■ DIRECTION ■
List each line in the records below that contains the word "should", copying every such line in full.

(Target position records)

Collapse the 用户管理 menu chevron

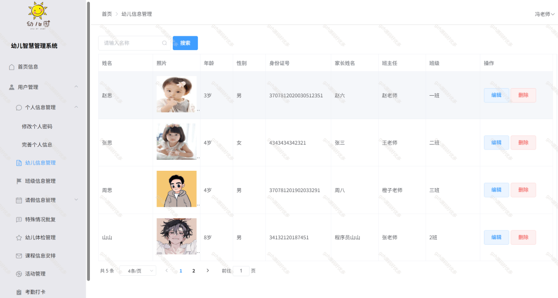click(x=76, y=86)
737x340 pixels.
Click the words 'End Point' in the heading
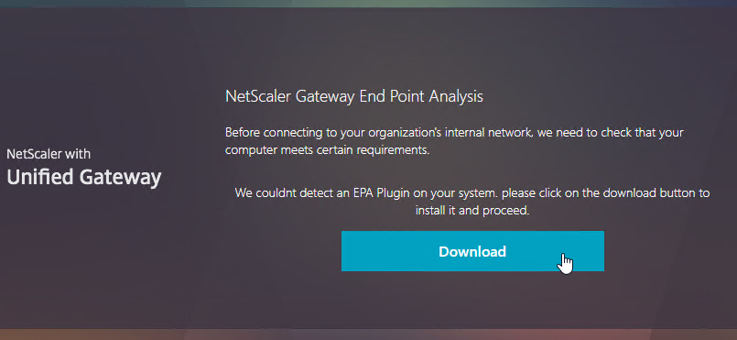(385, 97)
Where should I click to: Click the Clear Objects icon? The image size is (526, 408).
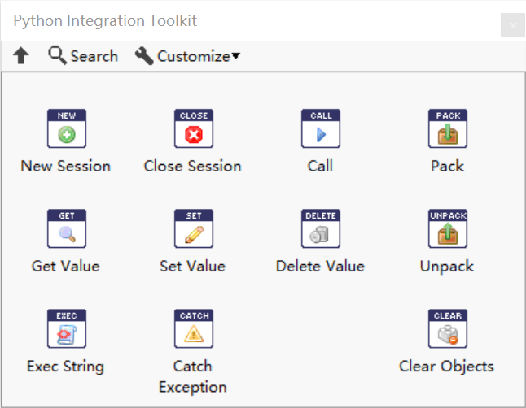447,328
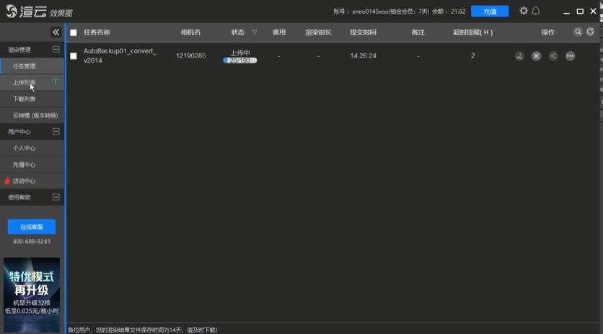Viewport: 603px width, 334px height.
Task: Click the upload progress bar showing 25/193
Action: [239, 60]
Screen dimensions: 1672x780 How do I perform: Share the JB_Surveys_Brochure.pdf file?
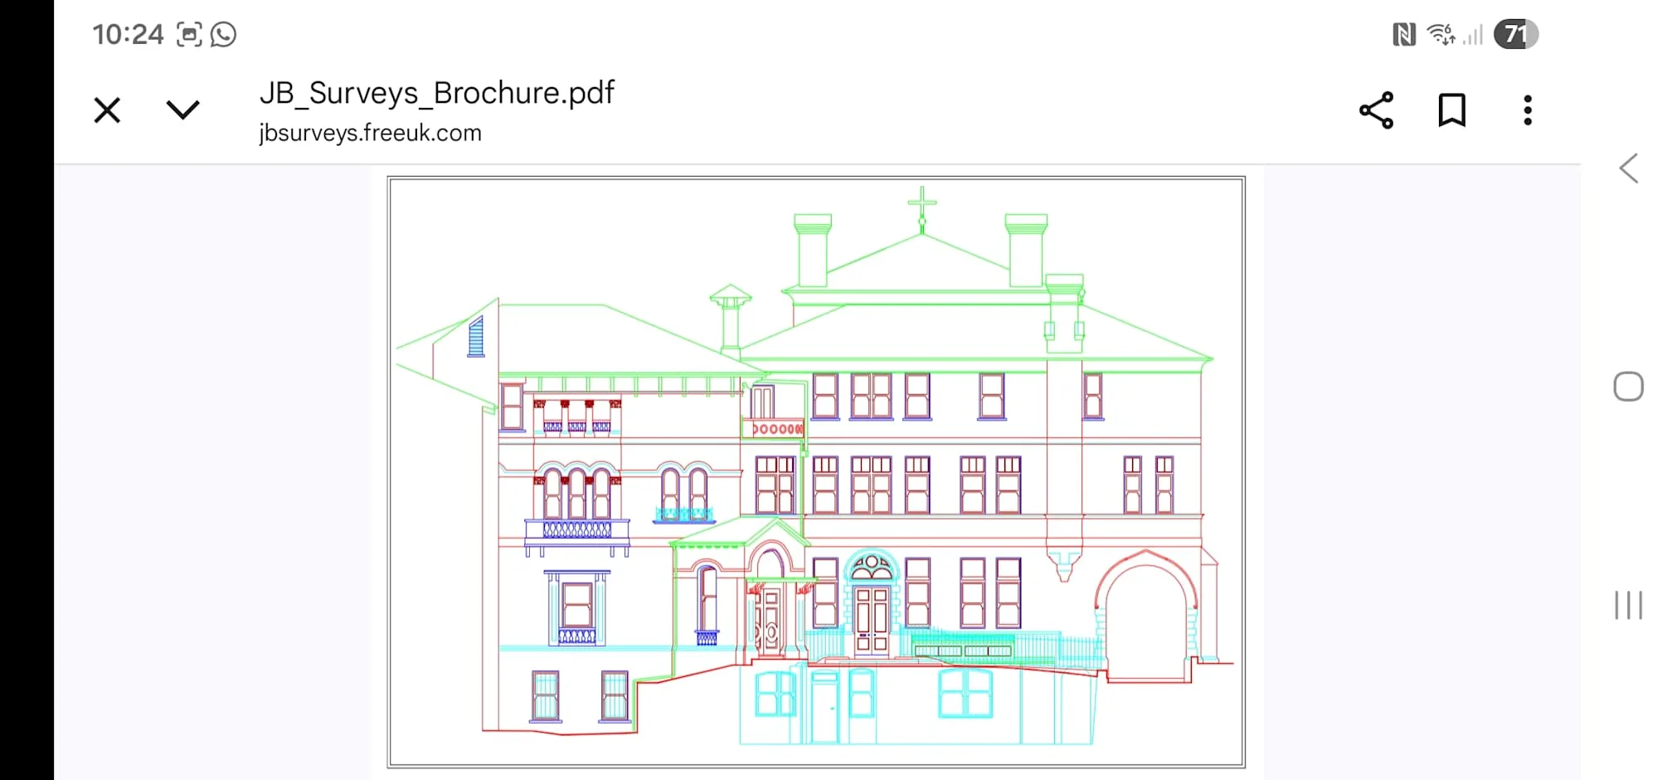(1376, 110)
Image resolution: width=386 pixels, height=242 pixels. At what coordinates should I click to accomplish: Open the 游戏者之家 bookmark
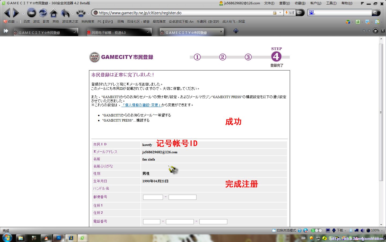click(70, 22)
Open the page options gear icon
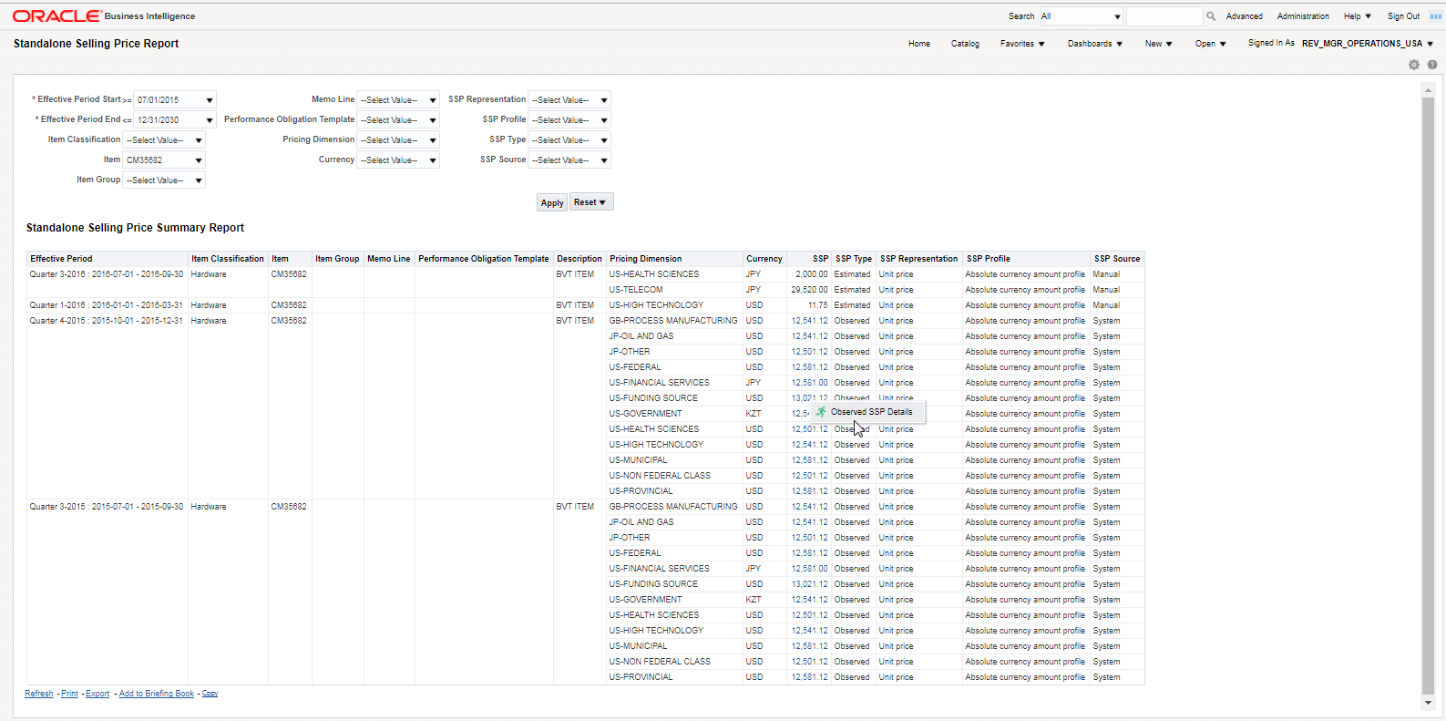The image size is (1446, 721). (1414, 65)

■ EXERCISE RESPONSE ■
Where should I click to: Click the Clear Objects icon? The image size is (526, 408).
Image resolution: width=386 pixels, height=242 pixels. At what coordinates should I click to accomplish: Open the 游戏者之家 bookmark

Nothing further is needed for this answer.